* [PROVIDED TEXT]:
........
Still, lots of preteen wannabes have apparently been queuing up at diving clubs, starstruck after watching Splash! and smitten by the curiously androgynous figure that is Tom Daley. Diving might be the art of the graceful descent, but its popularity trajectory has lately taken it in the opposite direction.
Hence the buzz at Edinburgh's Royal Commonwealth Pool yesterday morning as the diving programme got underway. Now I don't want to fuel any inter-city spat here, but it would be fair to say that the capital has not gone Games crazy in quite the same way that Glasgow has over the past week. Strolling up Dalkeith Road, Edinburgh seemed to have a bad case of Games indifference instead.
Inside, however, things were very different. And not because of the action in (or, more accurately, just above) the pool, but because Daley had joined up with his England team-mates on the side. As he waved his flag of St George, the little hearts of the spectators fluttered along in unison.
Goodness only knows what they made of the rest of what was going on. In some ways, a practice session in the diving pool is actually more entertaining than the competition itself, for at least it offers more action as the competitors thwack-thwack-thwack into the water like a family of particularly hungry gannets gorging themselves on a shoal of mackerel.
........
* [GOAL]: Continue the piece about the Commonwealth Games diving at Edinburgh's Royal Commonwealth Pool, starting right after its last sentence.

* [MATERIAL]:
........
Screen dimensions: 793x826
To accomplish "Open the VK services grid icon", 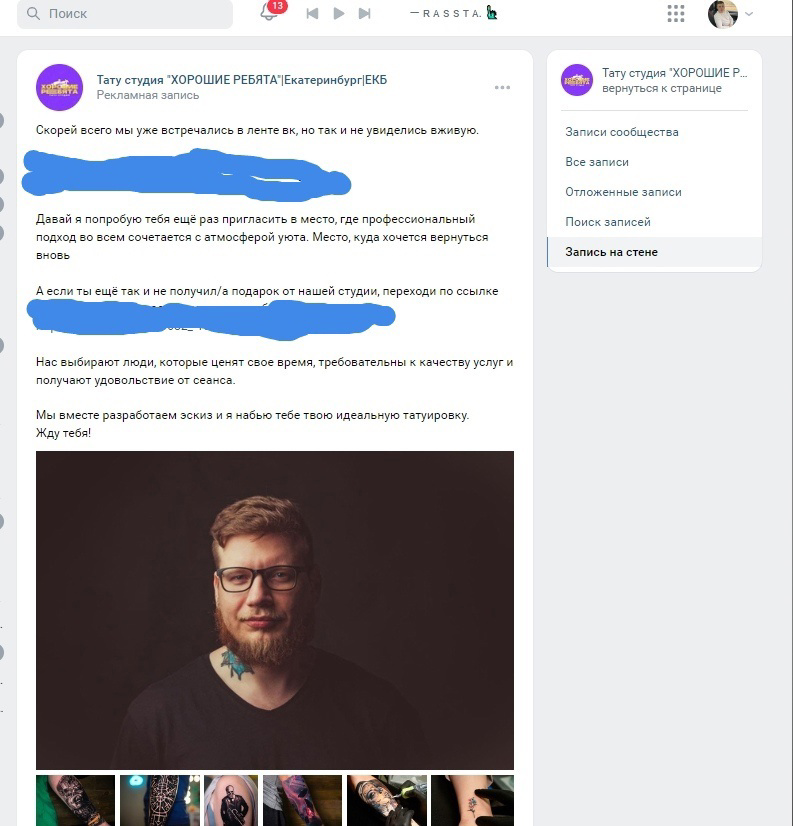I will click(x=675, y=14).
........
* [ANSWER TO THIS TASK]:
I sat out the men's 1 metre springboard eliminator round on the basis that a 14-man event that whittles a field down to 12 is never going to be much of a nail biter. That said, as one of those who missed the cut was called Ramananda Kongbrailatpam, you could almost hear the sighs of relief of the venue announcer. And a few from the press benches as well.
Of far more interest was the women's synchronised 10m platform event. I don't remember much about physics, but one thing that stuck was that gravity acts equally on all things. Two objects falling from the same height will hit the earth, or in this case the water, at the same moment. This, clearly, is a good thing in the world of synchronised diving, where it would be a tad disappointing to bob back to the surface and see your partner floating down like a leaf in a breeze.
As it happens, the synchronisation actually involves three people, not just two. Ever wondered how television coverage includes a tracking shot of the divers actually entering the water? I had sort of hoped there might be a cameraman in a wetsuit setting off at exactly the same moment as the competitors, but the more mundane truth is that the camera is on a rail.
This is where the third fellow comes in. For at the very instant that the divers set off, the camera operator releases something that looks suspiciously like a sash weight, allowing the camera itself to drop like a stone.
Like a Liam Stone even. The New Zealand diver could not break into the medals in the 1m springboard competition, but he was the clear front-runner in the nominal determinism stakes. In which light, wouldn't it have been funny if Dominic Cork had taken up diving instead of cricket?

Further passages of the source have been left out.